Using the listing below, set down exactly the lines starting at the line that contains "The width and height of the screenshot is (1170, 625)." and ending at the line that contains "Task: Open the Help question mark icon", both included, and no others.

··· SUPPLIED DATA

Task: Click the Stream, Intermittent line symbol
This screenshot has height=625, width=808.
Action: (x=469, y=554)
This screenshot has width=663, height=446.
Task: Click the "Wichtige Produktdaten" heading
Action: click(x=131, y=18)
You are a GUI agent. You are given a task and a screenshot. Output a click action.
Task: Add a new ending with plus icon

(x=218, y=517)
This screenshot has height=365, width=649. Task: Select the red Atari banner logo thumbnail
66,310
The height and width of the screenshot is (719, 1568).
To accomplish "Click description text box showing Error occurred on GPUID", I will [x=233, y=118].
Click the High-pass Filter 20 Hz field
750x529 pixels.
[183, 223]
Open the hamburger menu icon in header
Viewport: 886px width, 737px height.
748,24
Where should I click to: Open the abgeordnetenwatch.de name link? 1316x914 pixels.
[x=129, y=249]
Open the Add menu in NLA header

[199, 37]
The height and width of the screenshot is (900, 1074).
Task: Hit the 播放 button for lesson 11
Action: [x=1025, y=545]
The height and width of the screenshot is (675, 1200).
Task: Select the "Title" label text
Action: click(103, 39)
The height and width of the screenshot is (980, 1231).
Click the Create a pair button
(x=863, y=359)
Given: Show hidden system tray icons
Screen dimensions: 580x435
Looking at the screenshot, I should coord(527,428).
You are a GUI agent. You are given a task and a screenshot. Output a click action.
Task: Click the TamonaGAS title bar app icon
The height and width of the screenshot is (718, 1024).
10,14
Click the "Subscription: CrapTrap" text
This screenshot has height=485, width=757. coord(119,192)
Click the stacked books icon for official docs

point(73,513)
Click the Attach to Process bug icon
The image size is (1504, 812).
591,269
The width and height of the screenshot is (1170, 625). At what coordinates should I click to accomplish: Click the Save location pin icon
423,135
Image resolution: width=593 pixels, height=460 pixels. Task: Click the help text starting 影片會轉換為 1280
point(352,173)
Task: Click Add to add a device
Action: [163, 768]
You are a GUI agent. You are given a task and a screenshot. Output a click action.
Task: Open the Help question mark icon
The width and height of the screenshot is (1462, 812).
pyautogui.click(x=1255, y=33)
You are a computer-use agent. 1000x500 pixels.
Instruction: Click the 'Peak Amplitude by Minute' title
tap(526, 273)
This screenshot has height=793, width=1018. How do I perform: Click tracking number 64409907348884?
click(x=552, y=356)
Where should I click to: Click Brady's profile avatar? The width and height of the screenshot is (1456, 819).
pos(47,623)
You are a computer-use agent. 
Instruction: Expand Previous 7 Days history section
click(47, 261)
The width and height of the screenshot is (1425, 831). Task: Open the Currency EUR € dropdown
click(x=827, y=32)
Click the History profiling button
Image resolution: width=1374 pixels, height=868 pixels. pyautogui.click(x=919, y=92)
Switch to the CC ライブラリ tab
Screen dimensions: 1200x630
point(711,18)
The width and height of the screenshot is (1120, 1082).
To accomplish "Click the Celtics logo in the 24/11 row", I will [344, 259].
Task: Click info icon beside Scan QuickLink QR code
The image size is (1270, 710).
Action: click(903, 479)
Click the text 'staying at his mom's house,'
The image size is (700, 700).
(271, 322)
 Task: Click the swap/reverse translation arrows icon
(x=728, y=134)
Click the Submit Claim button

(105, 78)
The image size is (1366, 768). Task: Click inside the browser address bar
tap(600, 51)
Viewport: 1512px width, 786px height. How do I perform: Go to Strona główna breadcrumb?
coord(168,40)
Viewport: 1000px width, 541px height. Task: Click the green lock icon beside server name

······

**SOLUTION TO THIS TASK**
The width and height of the screenshot is (1170, 625). At what coordinates should I click to accomplish: Click the Save location pin icon
423,135
Image resolution: width=593 pixels, height=460 pixels. Task: Click the help text starting 影片會轉換為 1280
point(352,173)
Task: Click Add to add a device
Action: [163, 768]
You are a GUI agent. You are given a task and a screenshot. Output a click action.
Task: Open the Help question mark icon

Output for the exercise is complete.